Business felt the effects of the spiral, but its most devastating effects were felt in family homes. Unemployment spiked and families suddenly had to get by on little or no income.
Inside the home, many men struggled with their inability to support their families. Sociologists who studied the impacts of economic instability and unemployment documented men who were no longer able to claim the role of breadwinner. Many “felt humiliated and ashamed by unemployment,” writes historian Olaf Stieglitz. “The dominant middle-class ethos of breadwinning and self reliance weighed heavily on these men…Feeling emasculated, many men blamed themselves for their difficulties.”
But during the Depression, finding a new job wasn’t as easy as sending out a resume. With so many men unemployed—and unwilling to perform tasks traditionally coded as feminine—competition for the few jobs that existed was fierce. People tried to come up with creative ways to make ends meet, but the situation was dire for people who could no longer afford shelter or food due to unemployment.
A $10,000 surplus led to a creative opportunity for unemployed men
The Depression also presented some perplexing challenges to businesses, who had to grapple with consumers who had little or nothing to spend. In 1929, the apple industry faced such a quandary when the apple industry produced a massive bumper crop. How could they move their product and keep apples relevant to Americans who had little money for food?
Joseph Sicker, chairman of the International Apple Shippers’ Association, had an idea: Why not use the apples to help unemployed men? He worked with members of the produce industry to fund the purchase of $10,000 worth of surplus apples to sell to unemployed men.
The business model was simple: Men would buy the apples from the apple industry for a reduced price, then sell them at a profit. Sicker gave boxes of apples to unemployed men in New York and other cities. They’d sell them for as much as they could, then pay back $1.75 per box at the end of the day.
The apple selling scheme had several benefits: It helped the apple industry move surplus produce that might never get purchased otherwise, and it helped men earn some money. But more than that, it gave men a small sense of pride. By selling apples instead of begging, the unemployed men still seemed to be in charge of their own destinies.
Apple vendors became iconic symbol in New York
Soon, the vendors were on what seemed like every street corner in New York. Though the men needed to sell the apples for five cents apiece to earn a profit and be able to pay back Sicker’s association, they often sold their wares for much more thanks to buyers who were moved by the plight of the sellers. Soon, up to 6,000 people sold apples in New York every day. Though some vendors were women, the majority were men. They purchased up to $10,000 of apples every day.

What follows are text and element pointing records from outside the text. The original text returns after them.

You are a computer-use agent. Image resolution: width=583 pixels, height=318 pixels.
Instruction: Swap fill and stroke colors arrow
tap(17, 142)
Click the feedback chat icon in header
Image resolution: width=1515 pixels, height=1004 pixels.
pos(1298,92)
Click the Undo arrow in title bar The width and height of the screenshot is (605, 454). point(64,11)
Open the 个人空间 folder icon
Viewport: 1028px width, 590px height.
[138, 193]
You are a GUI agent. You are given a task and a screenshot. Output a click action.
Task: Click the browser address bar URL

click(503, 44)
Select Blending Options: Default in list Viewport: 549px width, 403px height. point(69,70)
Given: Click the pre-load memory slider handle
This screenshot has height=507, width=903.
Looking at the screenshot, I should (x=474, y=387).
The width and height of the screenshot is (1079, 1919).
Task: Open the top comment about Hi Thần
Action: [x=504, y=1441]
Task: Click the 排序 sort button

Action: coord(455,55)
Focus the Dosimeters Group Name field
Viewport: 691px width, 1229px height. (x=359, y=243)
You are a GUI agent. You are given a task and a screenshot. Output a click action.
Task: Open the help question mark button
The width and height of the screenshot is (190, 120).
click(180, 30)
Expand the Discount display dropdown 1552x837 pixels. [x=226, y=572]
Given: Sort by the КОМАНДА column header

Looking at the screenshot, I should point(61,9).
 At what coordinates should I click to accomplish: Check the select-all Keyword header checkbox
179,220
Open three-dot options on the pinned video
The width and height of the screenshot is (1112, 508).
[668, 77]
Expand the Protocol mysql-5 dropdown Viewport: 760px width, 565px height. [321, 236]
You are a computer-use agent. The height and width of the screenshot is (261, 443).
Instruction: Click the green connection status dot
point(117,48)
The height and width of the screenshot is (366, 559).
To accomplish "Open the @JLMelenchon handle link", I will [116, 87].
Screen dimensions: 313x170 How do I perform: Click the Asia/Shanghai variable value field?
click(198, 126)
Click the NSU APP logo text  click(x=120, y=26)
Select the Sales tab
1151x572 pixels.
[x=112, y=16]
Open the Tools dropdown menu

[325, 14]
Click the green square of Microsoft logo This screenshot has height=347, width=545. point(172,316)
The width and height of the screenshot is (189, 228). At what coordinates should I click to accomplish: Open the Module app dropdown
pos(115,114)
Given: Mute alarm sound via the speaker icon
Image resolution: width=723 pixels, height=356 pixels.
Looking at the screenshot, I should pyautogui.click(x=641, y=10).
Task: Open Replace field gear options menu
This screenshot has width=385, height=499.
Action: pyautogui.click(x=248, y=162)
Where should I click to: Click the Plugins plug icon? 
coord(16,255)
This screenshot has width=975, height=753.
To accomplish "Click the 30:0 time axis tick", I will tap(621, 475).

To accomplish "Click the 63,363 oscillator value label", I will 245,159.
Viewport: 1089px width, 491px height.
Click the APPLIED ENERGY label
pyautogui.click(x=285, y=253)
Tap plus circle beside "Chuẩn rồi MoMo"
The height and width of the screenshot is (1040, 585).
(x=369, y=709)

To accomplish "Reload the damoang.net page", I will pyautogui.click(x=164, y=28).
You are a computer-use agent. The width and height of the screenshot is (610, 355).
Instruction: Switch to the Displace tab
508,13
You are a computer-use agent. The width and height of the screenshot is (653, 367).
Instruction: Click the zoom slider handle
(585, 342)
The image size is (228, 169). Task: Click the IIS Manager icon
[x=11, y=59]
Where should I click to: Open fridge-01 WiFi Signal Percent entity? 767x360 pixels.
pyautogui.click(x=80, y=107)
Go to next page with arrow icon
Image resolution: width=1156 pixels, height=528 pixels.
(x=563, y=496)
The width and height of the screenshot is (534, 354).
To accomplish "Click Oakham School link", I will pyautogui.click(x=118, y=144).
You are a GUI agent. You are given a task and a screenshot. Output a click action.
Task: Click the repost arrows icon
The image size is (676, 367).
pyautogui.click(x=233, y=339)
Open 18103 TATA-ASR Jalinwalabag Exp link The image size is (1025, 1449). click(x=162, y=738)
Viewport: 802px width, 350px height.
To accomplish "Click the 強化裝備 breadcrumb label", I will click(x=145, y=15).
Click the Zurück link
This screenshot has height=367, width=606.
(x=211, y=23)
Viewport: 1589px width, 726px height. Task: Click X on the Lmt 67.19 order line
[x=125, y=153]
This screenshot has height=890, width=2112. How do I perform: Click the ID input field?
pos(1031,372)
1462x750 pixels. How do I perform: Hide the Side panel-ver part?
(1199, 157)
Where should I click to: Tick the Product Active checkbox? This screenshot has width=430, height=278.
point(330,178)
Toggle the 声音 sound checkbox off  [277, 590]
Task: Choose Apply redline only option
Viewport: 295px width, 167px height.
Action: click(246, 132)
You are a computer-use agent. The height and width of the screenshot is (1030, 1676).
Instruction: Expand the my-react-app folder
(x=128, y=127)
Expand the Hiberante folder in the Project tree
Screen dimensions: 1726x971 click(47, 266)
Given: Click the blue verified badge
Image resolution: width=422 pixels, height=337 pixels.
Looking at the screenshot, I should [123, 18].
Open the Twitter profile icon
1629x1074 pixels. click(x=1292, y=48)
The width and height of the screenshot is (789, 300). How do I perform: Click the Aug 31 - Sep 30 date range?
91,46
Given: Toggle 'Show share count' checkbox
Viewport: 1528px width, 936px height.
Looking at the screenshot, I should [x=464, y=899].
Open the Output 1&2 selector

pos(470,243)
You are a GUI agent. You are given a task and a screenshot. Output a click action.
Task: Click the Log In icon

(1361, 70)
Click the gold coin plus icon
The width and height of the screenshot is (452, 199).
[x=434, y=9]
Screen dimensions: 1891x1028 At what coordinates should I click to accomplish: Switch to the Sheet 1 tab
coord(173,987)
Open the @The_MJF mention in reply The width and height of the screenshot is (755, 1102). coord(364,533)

Apple vending soon became a critical part of many people’s livelihoods. But it also required a sacrifice: the willingness to stand on often freezing and rainy street corners, publicly exposing one’s unemployed status to the world. This moved bystanders, who bought apples when they could. “Wherever the little boxes of apples stand a listener has no trouble in getting from the vendor the story of a long period of unemployment, misery at home and of near-starvation,” wrote the New York Times in 1930.
When New York Times reporter Frances D. McMullen toured the city to talk to apple vendors in 1931, she found what she called “soft spots in a city’s hardened heart.” Bystanders would sometimes donate clothing or a hot meal to the vendors, she wrote, and had kind words for the vendors.
Program’s popularity lead to its demise
By all accounts, the program was a success. But then, it became so successful that it imploded. By late 1930, corner peddling had moved so many apples that the price of apples as a commodity began to rise. Soon, the apple association was paying $2.50 for boxes of apples it had once sold for $1.75. It attempted to keep the costs low for vendors, but didn’t succeed.
Over time, the program faded away as the surplus dried up and it became unprofitable to give the unemployed men the apples. There were so many apple sellers that they clogged traffic, and apple cores became a new mainstay of city trash. Cities like Washington, D.C. even banned apple vendors, declaring them public nuisances.
Soon apple sellers were a thing of the past. But the idea of apple sellers lasted much longer. In 1934, cartoonist Martha Orr began a popular comic strip, Apple Mary, that appeared in newspapers nationwide. And photographs of men selling the apples remain one of the most well-known symbols of the Depression today.